##### Provided information

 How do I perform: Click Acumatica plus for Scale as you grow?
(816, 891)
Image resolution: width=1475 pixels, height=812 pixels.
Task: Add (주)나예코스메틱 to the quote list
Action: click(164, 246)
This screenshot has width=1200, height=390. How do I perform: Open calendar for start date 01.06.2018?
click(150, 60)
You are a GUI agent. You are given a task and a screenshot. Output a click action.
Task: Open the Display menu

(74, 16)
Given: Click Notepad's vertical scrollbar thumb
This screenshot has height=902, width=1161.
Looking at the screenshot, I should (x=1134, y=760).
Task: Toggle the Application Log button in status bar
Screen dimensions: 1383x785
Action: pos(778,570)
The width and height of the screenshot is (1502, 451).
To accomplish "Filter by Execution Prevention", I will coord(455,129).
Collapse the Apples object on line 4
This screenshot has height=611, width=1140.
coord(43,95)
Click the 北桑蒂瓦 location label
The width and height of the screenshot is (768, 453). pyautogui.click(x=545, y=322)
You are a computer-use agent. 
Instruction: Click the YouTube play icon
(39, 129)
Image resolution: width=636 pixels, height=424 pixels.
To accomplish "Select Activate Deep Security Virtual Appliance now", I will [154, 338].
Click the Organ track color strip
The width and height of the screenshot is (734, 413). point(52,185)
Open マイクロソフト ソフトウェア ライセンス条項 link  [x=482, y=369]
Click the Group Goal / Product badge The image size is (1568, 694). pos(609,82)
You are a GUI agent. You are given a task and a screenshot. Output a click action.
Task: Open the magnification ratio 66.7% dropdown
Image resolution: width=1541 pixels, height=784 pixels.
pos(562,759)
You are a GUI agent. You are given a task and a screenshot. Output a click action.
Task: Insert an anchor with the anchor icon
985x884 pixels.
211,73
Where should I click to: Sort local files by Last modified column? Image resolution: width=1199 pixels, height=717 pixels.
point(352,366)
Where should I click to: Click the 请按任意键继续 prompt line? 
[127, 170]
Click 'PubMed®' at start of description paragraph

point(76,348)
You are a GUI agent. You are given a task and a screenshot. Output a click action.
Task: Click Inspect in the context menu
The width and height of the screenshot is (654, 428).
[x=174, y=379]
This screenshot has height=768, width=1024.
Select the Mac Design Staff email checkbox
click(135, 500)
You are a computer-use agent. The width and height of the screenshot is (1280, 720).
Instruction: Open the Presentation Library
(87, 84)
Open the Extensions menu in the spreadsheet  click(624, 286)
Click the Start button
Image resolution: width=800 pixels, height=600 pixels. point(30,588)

##########

▶ **Exercise requirements**
Please make an exact copy of the lines above from the line with "Screen dimensions: 1383x785" through the line with "Open マイクロソフト ソフトウェア", both ends included.

▶ **Response to the exercise**
Screen dimensions: 1383x785
Action: pos(778,570)
The width and height of the screenshot is (1502, 451).
To accomplish "Filter by Execution Prevention", I will coord(455,129).
Collapse the Apples object on line 4
This screenshot has height=611, width=1140.
coord(43,95)
Click the 北桑蒂瓦 location label
The width and height of the screenshot is (768, 453). pyautogui.click(x=545, y=322)
You are a computer-use agent. 
Instruction: Click the YouTube play icon
(39, 129)
Image resolution: width=636 pixels, height=424 pixels.
To accomplish "Select Activate Deep Security Virtual Appliance now", I will [154, 338].
Click the Organ track color strip
The width and height of the screenshot is (734, 413). point(52,185)
Open マイクロソフト ソフトウェア ライセンス条項 link  [x=482, y=369]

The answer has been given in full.